=== Aim ===
Copy every line of the items below, including each task, and scale the x and y click coordinates in the answers by 0.8, rounding to whole numbers with halves going up. Leave the pictures out of your answer.

Entries for locating words and elements:
⟨

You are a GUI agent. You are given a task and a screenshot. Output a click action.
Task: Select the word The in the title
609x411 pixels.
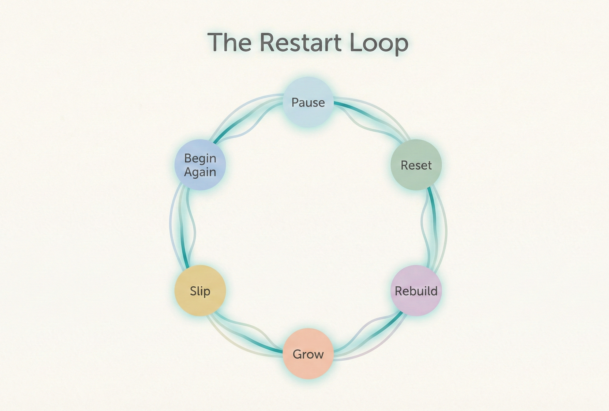click(x=230, y=43)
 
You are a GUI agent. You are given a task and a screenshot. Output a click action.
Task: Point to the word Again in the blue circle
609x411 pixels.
click(x=200, y=172)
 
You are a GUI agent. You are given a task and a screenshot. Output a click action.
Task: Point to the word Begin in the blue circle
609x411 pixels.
click(x=200, y=158)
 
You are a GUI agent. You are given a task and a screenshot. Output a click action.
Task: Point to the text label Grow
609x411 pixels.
click(x=308, y=354)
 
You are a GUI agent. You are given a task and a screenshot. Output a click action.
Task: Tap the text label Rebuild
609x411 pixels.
click(x=416, y=291)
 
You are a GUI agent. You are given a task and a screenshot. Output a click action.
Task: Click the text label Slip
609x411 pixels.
click(x=200, y=291)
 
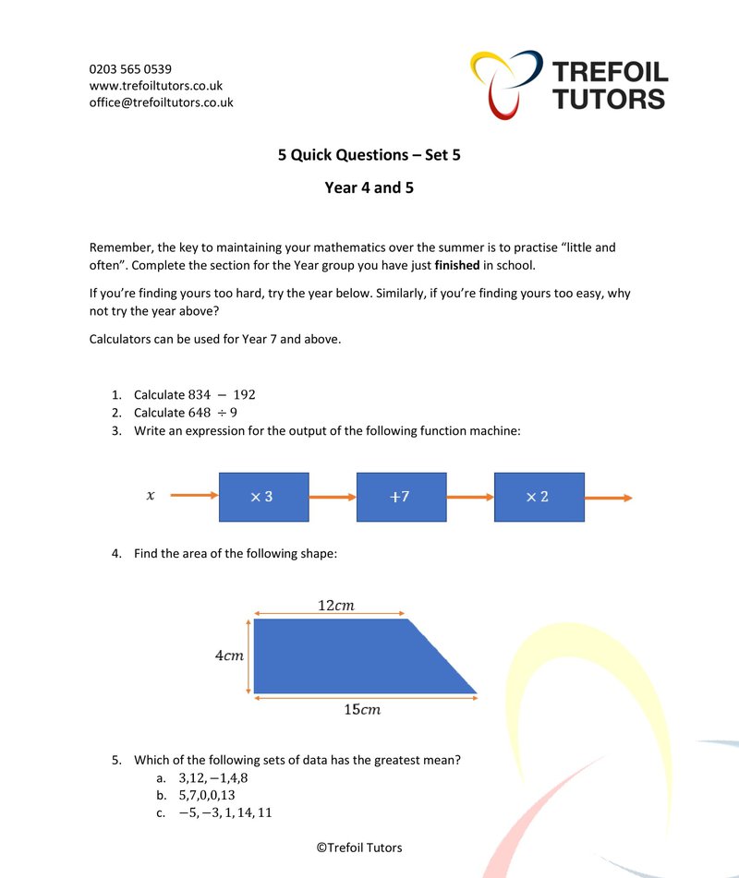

⟩

=== The completed task ===
You are a GUI agent. You are given a task and a screenshot. Output a click action.
Task: Select the word The in the title
609x411 pixels.
click(x=184, y=34)
 
You are a GUI agent. You are given a task and a screenshot. Output a click action.
Task: Point to the word Again in the blue circle
609x411 pixels.
click(x=160, y=138)
 
You are a GUI agent. You are given a task and a screenshot. Output a click action.
Task: Point to the word Begin in the blue circle
609x411 pixels.
click(x=160, y=126)
 
You are a GUI agent. You are given a task and a screenshot. Output a click action.
Task: Point to the text label Grow
609x411 pixels.
click(x=246, y=283)
 
You are a GUI agent. You are given a task and a screenshot. Output a click action.
Task: Tap the text label Rebuild
609x411 pixels.
click(x=333, y=233)
 
You are a GUI agent. You are given a task and a screenshot. Output a click action.
Task: Click the text label Slip
609x411 pixels.
click(x=160, y=233)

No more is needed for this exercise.